Diana Schunn is a leader in helping child victims of trauma
When Diana Schunn became a nurse more than two decades ago, she hoped her career would make a positive impact for those she cared for during difficult situations and that she could help them start the healing process.
That motivation has led to her working with some of society’s most traumatized and vulnerable individuals: sexual assault victims and abused children.
For the past 12 years, Schunn has been executive director of the Child Advocacy Center of Sedgwick County. Before helping start the center, Schunn had developed the state’s first specially trained sexual assault nurse examiner/sexual assault response team, or SANE/SART, program in Wichita. She then helped other communities across Kansas and several other states start SANE/SART programs.
After 15 years of directing a SANE/SART program, she sat on a steering committee that was looking at developing a child advocacy center in the county. Child advocacy centers are safe, neutral places where law enforcement and child protective services can interview children who allege abuse. They also connect and provide services to help the child and their caregivers start the healing process.
Schunn considers Katherine Melhorn, a local pediatrician who became the first board-certified child abuse pediatrician in Kansas, as the most influential person in her career.
“She took me under her wing when I started as a SANE and has been a mentor to me ever since,” Schunn said. Melhorn was also part of the efforts to create the CACSC and serves on the center’s board.
Over the 12 years she’s led the center, Schunn has grown the staff to 17 full-time employees who coordinate cases, advocate for services and awareness, and provide therapy and education. The center serves more than 2,000 children each year.
She also helped oversee a $7.5 million capital campaign to remodel the former Lincoln Elementary School, which the CACSC moved into 3-1/2 years ago. Through her leadership, the CACSC has become a model of how to provide a team approach when helping child abuse victims.

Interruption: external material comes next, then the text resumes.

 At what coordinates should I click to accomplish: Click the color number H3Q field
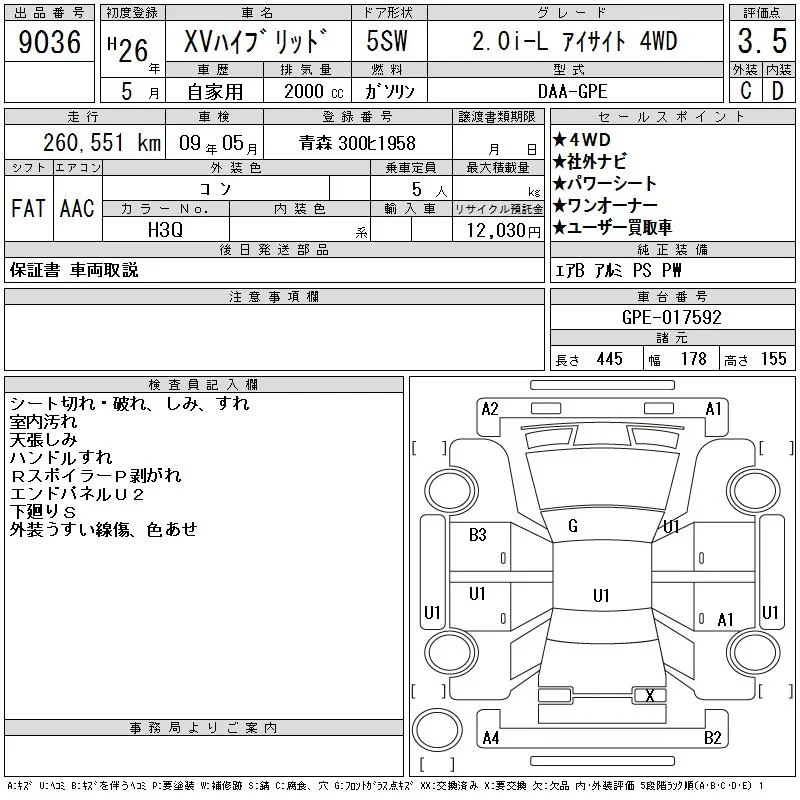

Twelve other agencies that help abused children and their caregivers are in the same building as the CACSC. That model, the only one of its kind, Schunn said, makes it easier to for clients to tap into the resources they need to start the healing process.
“We don’t want people to fall into the cracks or duplicate services,” Schunn said, about the multi-agency, multidisciplinary approach.
“We’re fortunate to live in a community that recognizes child abuse and wants to do something about it,” Schunn said.
But more needs to be done, she said.
“I wish adults would be willing to be a voice for children, no matter how difficult it may be. Children rarely lie about being abused. The offender is creative and figures out ways to make other adults believe them over children. I wish all adults would learn to recognize the signs and symptoms of child abuse and to take action to protect children.”